University of Florida scientists develop way to detect disease killing palm trees
TAMPA, Fla. - Each year thousands of palm trees across the southeastern United States are killed by a mysterious disease that scientists have struggled to identify.
Now, a team of pathologists at the University of Florida Institute of Food and Agricultural Sciences (UF/IFAS) has made a major breakthrough in detecting Ganoderma zonatum, a type of fungus that causes deadly Ganoderma butt rot in all 65 species of palm trees.
Dr. Braham Dhillon and his team have developed a DNA-based diagnostic method of detecting the fungus in palm trees well before symptoms of disease appear.
"Ganoderma zonatum is like a silent killer. It infects and does the damage before you even know it's there," explains Dhillon.
Trees infected with Ganoderma zonatum show few symptoms before suddenly dying off. Prior to the researchers' discovery, a palm could not be diagnosed with Ganoderma butt rot until a basidiocarp (a hard, semicircular growth also known as a conk) formed on its trunk, or unless internal discoloration of the trunk were found after a palm was cut down.
The conk produces millions of spores that become airborne and infect nearby trees. Dhillon says the new detection method will give infected palms a fighting chance.
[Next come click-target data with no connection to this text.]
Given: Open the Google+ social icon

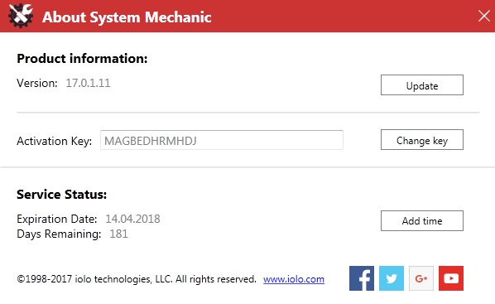Looking at the screenshot, I should [421, 278].
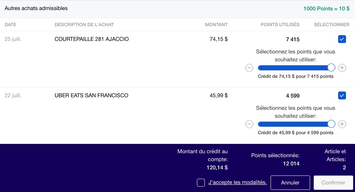Viewport: 355px width, 192px height.
Task: Click the Courtepaille points slider handle
Action: [331, 68]
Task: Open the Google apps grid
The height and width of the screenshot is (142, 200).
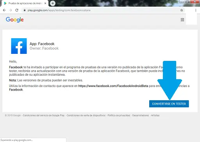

"It's a lethal pathogen, but it's slow moving. That's the plus point. It's not going to take out everything in a grove or yard instantly. There is time," says Dhillon. "If can we detect it early, that would provide us a sufficient amount of time to do treatments and manage the disease."
Dhillon and his team are now testing chemical and natural treatment options.
"We know the fungus infects a tree through the roots," explains Dhillon. "We can test whether the pathogen is present in the soil, and then we can treat the soil either chemically or heat treatment with what is called solarization. In Florida it gets very hot, so you can cover the soil with mulch or with plastic mulch and let the soil heat up. In the lab, we have done studies where this pathogen, or any of these pathogens, don't grow over 45 degrees Celsius [113 Fahrenheit]."